Szymborska, Wisława

Szymborska, Wisława << shihm BAWR skuh, vees WAH vah >> (1923-2012), a Polish poet, won the 1996 Nobel Prize in literature. Her spare, witty verse emphasizes interpersonal relationships and the oddities and unexpected turns of everyday life. She also explored Communist totalitarianism and the threat to individualism in modern mass society. Szymborska was highly popular in Poland, where her verse has even been set to rock music.

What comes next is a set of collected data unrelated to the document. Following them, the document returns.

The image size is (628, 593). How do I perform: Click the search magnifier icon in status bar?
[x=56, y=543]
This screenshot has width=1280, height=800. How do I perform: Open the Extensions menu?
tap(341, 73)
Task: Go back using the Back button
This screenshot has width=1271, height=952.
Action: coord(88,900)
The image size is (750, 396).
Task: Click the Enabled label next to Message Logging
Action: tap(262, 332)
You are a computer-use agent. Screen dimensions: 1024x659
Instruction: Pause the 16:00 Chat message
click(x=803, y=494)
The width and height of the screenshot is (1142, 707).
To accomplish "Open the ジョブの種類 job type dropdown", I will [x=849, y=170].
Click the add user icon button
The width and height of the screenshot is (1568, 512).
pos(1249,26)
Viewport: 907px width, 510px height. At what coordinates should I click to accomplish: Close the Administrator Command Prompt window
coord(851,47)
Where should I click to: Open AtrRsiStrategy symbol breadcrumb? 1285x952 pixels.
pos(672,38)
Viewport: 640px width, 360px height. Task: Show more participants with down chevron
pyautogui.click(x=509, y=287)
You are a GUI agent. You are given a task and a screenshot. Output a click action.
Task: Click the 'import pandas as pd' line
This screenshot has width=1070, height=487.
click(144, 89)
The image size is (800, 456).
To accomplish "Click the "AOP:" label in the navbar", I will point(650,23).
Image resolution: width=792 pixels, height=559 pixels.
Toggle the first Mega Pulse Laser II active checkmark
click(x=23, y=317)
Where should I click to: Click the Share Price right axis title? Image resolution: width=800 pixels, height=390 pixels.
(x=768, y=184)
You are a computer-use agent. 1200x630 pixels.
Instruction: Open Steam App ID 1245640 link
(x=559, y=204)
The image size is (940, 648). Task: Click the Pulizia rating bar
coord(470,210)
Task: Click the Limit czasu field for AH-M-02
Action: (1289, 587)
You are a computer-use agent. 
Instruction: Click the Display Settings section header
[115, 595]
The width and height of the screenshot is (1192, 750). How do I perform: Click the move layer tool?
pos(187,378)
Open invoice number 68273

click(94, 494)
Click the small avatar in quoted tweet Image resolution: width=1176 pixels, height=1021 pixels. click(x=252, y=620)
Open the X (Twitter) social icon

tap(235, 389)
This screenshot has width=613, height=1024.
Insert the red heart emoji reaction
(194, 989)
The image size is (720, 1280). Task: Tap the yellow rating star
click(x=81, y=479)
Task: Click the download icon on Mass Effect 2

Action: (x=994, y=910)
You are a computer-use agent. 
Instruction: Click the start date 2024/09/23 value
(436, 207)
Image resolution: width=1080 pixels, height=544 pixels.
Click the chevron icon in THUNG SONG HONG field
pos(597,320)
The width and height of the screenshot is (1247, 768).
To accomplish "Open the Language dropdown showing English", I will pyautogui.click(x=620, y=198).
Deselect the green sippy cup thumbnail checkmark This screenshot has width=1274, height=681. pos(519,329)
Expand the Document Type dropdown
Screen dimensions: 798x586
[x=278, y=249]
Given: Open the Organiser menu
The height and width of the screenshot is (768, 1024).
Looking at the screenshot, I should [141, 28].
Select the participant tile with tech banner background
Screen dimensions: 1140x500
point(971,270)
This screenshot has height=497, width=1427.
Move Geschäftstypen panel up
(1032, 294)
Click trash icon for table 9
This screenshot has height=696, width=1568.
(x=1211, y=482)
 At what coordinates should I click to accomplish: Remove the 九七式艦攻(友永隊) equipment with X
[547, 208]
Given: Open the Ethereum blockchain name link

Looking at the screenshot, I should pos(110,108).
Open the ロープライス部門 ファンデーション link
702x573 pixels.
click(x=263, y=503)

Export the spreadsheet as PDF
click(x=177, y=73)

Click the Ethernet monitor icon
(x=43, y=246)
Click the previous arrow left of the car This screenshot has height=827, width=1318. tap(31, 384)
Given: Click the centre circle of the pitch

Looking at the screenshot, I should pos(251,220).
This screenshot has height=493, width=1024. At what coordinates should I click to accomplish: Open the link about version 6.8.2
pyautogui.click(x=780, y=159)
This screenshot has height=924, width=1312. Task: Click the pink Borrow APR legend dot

Szymborska was born on July 2, 1923, near Poznań. She graduated from Jagiellonian University there and earned a living for several years editing a weekly literary journal. Szymborska described her later poetry as personal rather than political, but her first volume, That’s What We Live For (1952), was heavily influenced by Communism. However, in Calling Out to Yeti (1957), she compared Soviet dictator Joseph Stalin to the Abominable Snowman. Her other volumes of poetry include A Hundred Joys (1967), People on a Bridge (1986), View with a Grain of Sand (1995), and Monologue of a Dog (2005). A collection of her prose pieces was published as Nonrequired Reading (2002). Szymborska died on Feb. 1, 2012. Szymborska’s Map: Collected and Last Poems was published in 2015, after her death.